If there are concerns, there should be no reason your PC cannot order the MRI. Ask for an MRI with and without contrast of your head and c-spine. If ON is the primary possibility, I would encourage you to seek the counsel of a neuro-ophthalmologist. If you have ON, the ophthalmologist should be able to tell you even 7 months later. Most people who have had ON will have some kind of residual damage and this will be seen.
If you are having tests run, typically you would have:
1. A routine eye exam. Your eye doctor will check your vision and your ability to perceive different colors.
2. Ophthalmoscopy. A bright light is shined into your eye and the doctor examines the structures at the back of your eye to evaluate the optic disk, which is the area where the optic nerve enters the retina in your eye. For about 1/3rd of people with ON the optic disk becomes swollen.
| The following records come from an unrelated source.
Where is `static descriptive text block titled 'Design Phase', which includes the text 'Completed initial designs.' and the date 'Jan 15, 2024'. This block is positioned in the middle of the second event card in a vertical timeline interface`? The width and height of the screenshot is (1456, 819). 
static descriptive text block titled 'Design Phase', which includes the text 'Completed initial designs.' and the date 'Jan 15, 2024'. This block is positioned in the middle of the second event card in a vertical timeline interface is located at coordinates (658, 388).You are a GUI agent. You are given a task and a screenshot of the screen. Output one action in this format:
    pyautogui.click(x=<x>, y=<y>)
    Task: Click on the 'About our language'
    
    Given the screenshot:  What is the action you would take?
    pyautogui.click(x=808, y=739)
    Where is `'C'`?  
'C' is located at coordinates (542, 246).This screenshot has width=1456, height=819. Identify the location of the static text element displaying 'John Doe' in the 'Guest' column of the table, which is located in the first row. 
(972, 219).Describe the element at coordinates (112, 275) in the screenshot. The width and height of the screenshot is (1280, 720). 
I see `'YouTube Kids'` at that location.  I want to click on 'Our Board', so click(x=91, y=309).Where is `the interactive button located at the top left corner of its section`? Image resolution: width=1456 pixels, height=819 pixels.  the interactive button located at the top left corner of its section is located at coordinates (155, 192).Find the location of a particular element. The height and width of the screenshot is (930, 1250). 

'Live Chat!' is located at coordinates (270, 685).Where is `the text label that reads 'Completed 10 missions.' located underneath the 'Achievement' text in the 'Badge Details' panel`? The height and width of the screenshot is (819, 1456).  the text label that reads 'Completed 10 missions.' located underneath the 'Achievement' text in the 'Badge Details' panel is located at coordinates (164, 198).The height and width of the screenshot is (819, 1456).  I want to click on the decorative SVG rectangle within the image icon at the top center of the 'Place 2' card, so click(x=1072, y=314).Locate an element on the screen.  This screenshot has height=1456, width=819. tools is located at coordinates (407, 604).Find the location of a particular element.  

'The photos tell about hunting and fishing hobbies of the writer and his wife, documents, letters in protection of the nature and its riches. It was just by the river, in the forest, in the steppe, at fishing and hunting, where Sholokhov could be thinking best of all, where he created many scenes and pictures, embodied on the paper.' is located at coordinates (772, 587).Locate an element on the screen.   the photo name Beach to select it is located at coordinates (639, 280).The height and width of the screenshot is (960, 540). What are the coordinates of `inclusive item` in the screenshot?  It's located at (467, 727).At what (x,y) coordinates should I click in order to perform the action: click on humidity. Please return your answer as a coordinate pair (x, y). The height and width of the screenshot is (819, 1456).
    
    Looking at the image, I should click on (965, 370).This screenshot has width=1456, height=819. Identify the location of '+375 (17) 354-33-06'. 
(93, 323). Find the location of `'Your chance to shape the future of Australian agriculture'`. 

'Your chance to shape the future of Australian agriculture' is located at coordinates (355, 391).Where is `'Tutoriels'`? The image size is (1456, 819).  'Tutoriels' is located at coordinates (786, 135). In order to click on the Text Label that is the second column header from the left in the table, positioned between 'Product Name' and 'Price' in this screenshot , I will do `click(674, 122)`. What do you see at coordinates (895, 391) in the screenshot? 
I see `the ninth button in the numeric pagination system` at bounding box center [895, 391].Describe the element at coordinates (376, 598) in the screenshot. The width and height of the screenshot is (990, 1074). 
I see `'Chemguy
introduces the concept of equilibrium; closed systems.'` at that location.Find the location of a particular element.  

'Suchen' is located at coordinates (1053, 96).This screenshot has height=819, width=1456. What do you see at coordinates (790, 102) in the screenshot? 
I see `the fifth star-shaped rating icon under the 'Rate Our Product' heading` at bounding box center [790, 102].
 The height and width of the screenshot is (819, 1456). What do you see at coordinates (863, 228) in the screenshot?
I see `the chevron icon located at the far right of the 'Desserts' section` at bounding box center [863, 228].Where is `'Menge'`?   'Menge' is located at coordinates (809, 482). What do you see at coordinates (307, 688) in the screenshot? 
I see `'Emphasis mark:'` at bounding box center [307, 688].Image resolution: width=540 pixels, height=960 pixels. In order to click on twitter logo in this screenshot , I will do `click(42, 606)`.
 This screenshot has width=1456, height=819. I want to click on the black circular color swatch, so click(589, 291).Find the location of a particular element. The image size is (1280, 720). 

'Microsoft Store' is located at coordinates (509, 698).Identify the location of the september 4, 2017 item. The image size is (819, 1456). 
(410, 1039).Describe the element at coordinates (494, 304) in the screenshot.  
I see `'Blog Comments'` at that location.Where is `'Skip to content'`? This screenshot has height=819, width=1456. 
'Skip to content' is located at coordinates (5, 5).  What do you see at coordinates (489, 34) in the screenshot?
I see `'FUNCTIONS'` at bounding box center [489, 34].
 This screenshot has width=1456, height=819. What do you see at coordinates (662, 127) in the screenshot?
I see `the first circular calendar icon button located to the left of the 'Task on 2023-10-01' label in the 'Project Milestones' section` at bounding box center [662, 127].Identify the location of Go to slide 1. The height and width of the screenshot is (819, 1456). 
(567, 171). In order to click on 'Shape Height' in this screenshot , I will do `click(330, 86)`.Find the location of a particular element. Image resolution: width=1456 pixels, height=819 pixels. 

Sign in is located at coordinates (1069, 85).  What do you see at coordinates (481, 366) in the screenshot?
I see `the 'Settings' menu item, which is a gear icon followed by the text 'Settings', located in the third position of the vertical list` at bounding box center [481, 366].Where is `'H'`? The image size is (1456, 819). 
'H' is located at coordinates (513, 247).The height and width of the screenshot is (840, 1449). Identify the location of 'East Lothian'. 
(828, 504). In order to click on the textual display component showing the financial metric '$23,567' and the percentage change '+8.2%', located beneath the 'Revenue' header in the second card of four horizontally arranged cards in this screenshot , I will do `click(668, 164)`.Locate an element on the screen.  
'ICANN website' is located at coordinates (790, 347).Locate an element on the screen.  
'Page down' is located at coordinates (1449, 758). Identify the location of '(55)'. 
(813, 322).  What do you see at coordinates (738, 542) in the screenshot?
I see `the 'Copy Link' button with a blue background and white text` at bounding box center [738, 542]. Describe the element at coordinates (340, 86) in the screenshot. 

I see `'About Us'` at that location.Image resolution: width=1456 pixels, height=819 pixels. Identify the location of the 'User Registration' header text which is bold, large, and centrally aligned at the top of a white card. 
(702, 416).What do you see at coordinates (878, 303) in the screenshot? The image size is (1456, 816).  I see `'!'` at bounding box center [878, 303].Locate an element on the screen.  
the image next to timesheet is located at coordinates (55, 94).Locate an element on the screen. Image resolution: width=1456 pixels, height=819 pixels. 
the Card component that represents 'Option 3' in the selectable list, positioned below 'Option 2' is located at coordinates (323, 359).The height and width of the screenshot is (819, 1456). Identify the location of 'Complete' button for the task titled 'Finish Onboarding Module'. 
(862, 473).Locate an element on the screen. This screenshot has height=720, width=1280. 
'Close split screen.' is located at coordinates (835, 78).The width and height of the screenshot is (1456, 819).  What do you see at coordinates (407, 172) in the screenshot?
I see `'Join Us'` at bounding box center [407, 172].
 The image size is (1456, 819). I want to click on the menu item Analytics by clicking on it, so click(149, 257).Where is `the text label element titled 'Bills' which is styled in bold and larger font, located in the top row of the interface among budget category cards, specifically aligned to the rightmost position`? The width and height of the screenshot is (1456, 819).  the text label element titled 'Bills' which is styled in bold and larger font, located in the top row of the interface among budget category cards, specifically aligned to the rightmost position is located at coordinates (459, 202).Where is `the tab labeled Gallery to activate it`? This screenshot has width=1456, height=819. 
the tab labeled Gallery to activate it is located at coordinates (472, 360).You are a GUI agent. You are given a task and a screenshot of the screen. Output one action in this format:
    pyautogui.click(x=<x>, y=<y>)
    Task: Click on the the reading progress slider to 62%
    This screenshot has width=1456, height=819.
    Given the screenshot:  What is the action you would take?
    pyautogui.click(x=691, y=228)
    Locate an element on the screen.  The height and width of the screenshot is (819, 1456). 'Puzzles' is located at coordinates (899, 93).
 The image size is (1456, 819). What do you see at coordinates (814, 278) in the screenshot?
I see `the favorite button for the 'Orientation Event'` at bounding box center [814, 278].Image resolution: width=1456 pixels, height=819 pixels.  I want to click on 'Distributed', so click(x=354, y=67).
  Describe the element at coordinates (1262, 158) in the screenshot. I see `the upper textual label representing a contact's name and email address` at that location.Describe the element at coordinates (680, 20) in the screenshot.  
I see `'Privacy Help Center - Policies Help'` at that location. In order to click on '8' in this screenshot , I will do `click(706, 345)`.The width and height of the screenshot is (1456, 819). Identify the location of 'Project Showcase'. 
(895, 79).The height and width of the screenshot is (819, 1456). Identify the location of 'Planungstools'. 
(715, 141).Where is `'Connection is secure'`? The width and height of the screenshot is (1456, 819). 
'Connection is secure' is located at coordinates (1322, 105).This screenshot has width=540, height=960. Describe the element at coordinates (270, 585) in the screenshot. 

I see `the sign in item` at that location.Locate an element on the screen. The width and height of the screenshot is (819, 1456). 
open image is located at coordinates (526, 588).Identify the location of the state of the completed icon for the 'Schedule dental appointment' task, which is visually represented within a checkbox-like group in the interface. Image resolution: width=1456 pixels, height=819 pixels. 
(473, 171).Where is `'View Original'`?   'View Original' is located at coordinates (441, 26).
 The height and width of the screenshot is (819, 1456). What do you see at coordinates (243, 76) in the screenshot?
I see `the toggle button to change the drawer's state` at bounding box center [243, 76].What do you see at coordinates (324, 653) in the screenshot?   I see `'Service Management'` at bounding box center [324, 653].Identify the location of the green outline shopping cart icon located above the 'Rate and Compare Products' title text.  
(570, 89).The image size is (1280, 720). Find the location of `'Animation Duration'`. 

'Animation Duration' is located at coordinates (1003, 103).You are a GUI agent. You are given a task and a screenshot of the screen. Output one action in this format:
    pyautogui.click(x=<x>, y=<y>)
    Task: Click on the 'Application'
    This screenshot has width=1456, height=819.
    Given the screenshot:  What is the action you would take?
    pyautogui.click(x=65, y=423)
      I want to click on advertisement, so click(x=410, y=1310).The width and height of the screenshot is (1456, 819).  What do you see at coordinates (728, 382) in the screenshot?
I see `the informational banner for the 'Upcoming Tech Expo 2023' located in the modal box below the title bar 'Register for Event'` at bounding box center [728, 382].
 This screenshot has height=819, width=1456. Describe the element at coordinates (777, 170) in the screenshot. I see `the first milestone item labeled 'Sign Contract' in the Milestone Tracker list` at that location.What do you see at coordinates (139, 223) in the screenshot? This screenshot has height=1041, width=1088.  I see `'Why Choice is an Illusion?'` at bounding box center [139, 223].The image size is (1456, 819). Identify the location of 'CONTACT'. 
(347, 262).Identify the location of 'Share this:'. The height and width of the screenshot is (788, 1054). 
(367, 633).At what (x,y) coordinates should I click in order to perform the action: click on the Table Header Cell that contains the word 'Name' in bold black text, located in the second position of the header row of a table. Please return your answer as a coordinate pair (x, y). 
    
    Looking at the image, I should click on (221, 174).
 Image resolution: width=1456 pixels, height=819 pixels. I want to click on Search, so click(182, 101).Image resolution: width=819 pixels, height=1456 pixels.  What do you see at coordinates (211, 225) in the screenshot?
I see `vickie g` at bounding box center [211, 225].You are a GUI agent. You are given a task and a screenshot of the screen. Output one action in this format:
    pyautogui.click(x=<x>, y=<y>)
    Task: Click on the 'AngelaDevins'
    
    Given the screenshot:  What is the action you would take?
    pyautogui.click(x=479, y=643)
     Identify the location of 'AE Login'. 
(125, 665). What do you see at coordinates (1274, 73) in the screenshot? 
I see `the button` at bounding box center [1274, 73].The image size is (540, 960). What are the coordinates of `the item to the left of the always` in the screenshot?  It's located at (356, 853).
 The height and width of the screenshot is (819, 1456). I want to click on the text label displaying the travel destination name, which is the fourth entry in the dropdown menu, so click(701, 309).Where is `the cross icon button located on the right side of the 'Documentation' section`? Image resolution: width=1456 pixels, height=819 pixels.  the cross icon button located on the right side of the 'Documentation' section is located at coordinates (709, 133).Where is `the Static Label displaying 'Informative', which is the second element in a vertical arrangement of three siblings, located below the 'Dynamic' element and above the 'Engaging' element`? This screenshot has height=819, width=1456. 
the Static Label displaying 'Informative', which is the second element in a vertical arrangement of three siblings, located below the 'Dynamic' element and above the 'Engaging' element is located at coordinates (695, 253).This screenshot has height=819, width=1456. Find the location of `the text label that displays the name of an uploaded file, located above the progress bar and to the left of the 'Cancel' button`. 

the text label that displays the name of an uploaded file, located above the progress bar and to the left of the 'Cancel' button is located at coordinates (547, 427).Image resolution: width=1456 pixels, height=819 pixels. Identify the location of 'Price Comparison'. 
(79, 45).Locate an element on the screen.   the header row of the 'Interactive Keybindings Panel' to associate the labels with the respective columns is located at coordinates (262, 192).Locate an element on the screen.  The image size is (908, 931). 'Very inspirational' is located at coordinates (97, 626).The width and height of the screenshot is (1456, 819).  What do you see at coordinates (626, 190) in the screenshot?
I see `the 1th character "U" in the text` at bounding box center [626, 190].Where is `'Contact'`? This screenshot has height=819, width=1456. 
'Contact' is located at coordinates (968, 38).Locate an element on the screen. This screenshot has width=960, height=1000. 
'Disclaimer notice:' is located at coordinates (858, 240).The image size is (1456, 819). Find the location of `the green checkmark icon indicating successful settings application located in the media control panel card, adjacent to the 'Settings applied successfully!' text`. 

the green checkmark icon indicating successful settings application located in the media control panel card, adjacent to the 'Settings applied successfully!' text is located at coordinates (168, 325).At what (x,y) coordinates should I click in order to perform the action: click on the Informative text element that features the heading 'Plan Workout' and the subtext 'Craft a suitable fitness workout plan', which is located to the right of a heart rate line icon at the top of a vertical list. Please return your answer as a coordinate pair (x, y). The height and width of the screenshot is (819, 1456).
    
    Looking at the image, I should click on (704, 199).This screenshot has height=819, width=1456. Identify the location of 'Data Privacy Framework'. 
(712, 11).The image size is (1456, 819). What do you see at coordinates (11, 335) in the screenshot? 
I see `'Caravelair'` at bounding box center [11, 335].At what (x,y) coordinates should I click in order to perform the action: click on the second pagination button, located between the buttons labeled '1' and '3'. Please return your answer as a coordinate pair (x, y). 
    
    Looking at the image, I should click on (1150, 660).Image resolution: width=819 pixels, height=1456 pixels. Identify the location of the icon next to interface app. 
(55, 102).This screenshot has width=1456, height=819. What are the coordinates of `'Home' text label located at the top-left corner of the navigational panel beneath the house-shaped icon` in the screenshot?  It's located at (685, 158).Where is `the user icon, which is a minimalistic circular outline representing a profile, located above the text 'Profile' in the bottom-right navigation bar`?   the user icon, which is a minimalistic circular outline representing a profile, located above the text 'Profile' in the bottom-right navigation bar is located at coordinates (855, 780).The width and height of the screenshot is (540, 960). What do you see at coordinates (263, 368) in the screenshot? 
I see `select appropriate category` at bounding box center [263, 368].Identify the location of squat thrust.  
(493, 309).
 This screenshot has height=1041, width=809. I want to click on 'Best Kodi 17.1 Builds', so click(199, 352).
3. Pupillary light reaction test. Your doctor may move a flashlight in front of your eyes to see how your pupils respond when they're exposed to bright light. Pupils in eyes affected by optic neuritis don't constrict as much as those in healthy eyes do when stimulated by light. If you have been using eye drops, let your doctor know because this can affect some results.
Other tests you may have include:
4. VEP test (Visual evoked potentials test). To perform this test, you sit before a screen on which an alternating checkerboard pattern is displayed. Attached to your head are wires with small patches to record your brain's responses to the visual stimuli. This type of test is able to detect the slowing of electrical conduction resulting from damaged areas on the optic nerve. The VEP is quite sensitive and can determine the slightest of changes. The test is non-invasive. The worst part is not shampooing the day before the test! My last VEP showed there were problems and it led to discovering active lesions in my thoracic spine.
5. Magnetic resonance imaging (MRI) scan. You should have the MRI with and without contrast. The neuro-ophthalmologist can order the MRI.
6. Blood tests. A blood test is available to check for antibodies for neuromyelitis optica. An erythrocyte sedimentation rate (“ESR”) blood test is used to detect inflammation occurring in your body. This test may help determine whether optic neuritis is caused by inflamed cranial arteries (cranial arteritis). Blood tests are also used to rule out diabetes.